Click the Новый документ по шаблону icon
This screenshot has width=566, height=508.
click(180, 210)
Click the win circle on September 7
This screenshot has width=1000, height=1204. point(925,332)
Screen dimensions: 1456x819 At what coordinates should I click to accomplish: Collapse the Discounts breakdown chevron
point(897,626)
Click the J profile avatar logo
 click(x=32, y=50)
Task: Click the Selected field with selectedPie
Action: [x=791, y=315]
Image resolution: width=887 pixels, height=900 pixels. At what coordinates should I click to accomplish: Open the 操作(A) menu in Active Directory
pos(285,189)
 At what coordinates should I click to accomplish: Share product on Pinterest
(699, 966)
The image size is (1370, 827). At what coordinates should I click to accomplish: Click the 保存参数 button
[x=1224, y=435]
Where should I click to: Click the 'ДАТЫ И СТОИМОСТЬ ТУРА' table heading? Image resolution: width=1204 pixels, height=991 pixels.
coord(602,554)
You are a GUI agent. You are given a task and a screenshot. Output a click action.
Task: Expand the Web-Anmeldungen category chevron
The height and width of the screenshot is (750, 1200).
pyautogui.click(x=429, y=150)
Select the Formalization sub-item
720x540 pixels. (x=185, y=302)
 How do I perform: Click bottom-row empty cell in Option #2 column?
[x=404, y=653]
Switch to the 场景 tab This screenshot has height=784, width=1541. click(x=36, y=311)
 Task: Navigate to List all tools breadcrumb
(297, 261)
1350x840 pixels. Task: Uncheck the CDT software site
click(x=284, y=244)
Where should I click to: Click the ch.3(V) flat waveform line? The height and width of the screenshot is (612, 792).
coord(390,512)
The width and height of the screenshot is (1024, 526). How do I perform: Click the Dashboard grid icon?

══════════════════════════════

Required task: Rewrite all the entries above as a Markdown table with two columns, No. and Text, giving each line its own numbered row and leaving out blank lines.

The reply:
| No. | Text |
|---|---|
| 1 | Click the Новый документ по шаблону icon |
| 2 | This screenshot has width=566, height=508. |
| 3 | click(180, 210) |
| 4 | Click the win circle on September 7 |
| 5 | This screenshot has width=1000, height=1204. point(925,332) |
| 6 | Screen dimensions: 1456x819 At what coordinates should I click to accomplish: Collapse the Discounts breakdown chevron |
| 7 | point(897,626) |
| 8 | Click the J profile avatar logo |
| 9 |  click(x=32, y=50) |
| 10 | Task: Click the Selected field with selectedPie |
| 11 | Action: [x=791, y=315] |
| 12 | Image resolution: width=887 pixels, height=900 pixels. At what coordinates should I click to accomplish: Open the 操作(A) menu in Active Directory |
| 13 | pos(285,189) |
| 14 |  At what coordinates should I click to accomplish: Share product on Pinterest |
| 15 | (699, 966) |
| 16 | The image size is (1370, 827). At what coordinates should I click to accomplish: Click the 保存参数 button |
| 17 | [x=1224, y=435] |
| 18 | Where should I click to: Click the 'ДАТЫ И СТОИМОСТЬ ТУРА' table heading? Image resolution: width=1204 pixels, height=991 pixels. |
| 19 | coord(602,554) |
| 20 | You are a GUI agent. You are given a task and a screenshot. Output a click action. |
| 21 | Task: Expand the Web-Anmeldungen category chevron |
| 22 | The height and width of the screenshot is (750, 1200). |
| 23 | pyautogui.click(x=429, y=150) |
| 24 | Select the Formalization sub-item |
| 25 | 720x540 pixels. (x=185, y=302) |
| 26 |  How do I perform: Click bottom-row empty cell in Option #2 column? |
| 27 | [x=404, y=653] |
| 28 | Switch to the 场景 tab This screenshot has height=784, width=1541. click(x=36, y=311) |
| 29 |  Task: Navigate to List all tools breadcrumb |
| 30 | (297, 261) |
| 31 | 1350x840 pixels. Task: Uncheck the CDT software site |
| 32 | click(x=284, y=244) |
| 33 | Where should I click to: Click the ch.3(V) flat waveform line? The height and width of the screenshot is (612, 792). |
| 34 | coord(390,512) |
| 35 | The width and height of the screenshot is (1024, 526). How do I perform: Click the Dashboard grid icon? |